A: The drinking might've slowed a few gigs down, but there was always ways of speeding 'em up again. Whatever we did didn't do any harm, and it didn't do any good.

I hate all that confessional shit. You know, go to Betty Ford and then do an interview in People magazine, talk about all your problems. Who cares? There's people been doing much harder jobs. People who drink bottles of whiskey at night and then go down in a mine or something. I neither have any time for the confessional aspect nor for the self-aggrandizing: how tough you are because you can survive it. You can either survive it or you don't, you know? But please don't wheeze on about it afterward.

I read a few interviews with Keith Richards, and I thought, "Well, great, he's not self-pitying." Nobody asked him to take drugs, you know? I mean, I did some stupid things, but nobody asked me to do 'em, you know? I did 'em myself. I paid my dues. [He breaks into a Sinatra croon.] I did it my way.

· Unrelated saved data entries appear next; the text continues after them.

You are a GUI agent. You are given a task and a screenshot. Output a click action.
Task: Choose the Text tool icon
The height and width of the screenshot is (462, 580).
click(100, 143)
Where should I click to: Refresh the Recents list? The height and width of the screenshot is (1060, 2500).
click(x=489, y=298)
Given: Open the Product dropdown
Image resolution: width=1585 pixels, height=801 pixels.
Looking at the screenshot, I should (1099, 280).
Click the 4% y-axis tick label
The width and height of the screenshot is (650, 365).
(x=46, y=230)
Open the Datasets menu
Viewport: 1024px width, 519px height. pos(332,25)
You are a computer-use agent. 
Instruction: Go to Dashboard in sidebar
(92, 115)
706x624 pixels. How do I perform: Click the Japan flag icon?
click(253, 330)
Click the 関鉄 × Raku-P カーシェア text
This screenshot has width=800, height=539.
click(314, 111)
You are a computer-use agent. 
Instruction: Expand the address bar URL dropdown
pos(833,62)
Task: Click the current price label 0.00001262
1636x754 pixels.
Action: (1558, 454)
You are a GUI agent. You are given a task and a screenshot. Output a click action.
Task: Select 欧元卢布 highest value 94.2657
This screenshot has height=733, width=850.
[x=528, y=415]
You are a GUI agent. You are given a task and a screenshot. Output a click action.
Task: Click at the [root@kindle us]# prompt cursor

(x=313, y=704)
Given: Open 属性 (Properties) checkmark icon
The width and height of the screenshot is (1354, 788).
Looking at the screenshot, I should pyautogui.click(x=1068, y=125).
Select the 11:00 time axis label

Q: Do you resent questions about your personal life?

A: It's voyeurism, you know? For years and years, Bob Dylan wrote all these great songs, then he wrote that song "Sara", and people assumed "Sara" was Sara, his wife. But does it matter? It never diminished any of his other songs that we didn't know who he was speaking about — except for those garbage-pail diggers that insisted on finding out who it was. Who cares? If someone like Bob Dylan or myself wanted to put that detail in, we would've written an extra verse saying, "and what I really wanted to say is that so-and-so woman I split with is a bitch that I really hate/ This is her name and address/ And, if you want to, go and burn down here house."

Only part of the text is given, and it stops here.